In the end, I feel like… the kind of person who makes her own damn crackers, which is¬†actually very fulfilling. So, here’s the recipe I got from somewhere I don’t remember, but I changed it, so I don’t really have to cite it anyway… do I?

1 tsp dry active yeast

3/4 cup plus 2 T warm water, divided

1 teaspoon sugar

2 1/2 T olive oil, divided

2 1/4 cup flour (I used unbleached all-purpose)

3/4 tsp salt

a couple tsp each of sesame seeds, caraway seeds, and coarse sea salt

Proof your yeast in a small bowl with the 3/4 cup water and sugar. In a mixing bowl, combine the flour and salt, then stir in 2 T of the olive oil and the yeast mixture. Stir to combine, gradually working it into a dough. Keep in mind that these are crackers, so the dough will be dryer than you may be accustomed to. Add the couple T of water if you feel it’s just way too dry.

Knead your dough for a good ten minutes. This is probably where you’ll see better if you need a little more liquid or not. Oil a clean bowl and form your dough into a nice ball. Roll the dough around in the oiled bowl, then cover and let rise for an hour or so.

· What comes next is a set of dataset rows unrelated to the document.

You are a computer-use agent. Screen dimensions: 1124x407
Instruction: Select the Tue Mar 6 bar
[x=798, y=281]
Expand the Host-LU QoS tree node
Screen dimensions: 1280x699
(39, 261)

Now, punch down your dough, turn it out onto a floured work surface, and knead again for five minutes. Cut the dough into several smaller pieces (I think I had 12,) and roll each of them into a little ball. Place on an oiled baking sheet and allow to rise once more, this time for about 30 minutes. Turn on your oven to 400 F and line a clean baking sheet with parchment paper.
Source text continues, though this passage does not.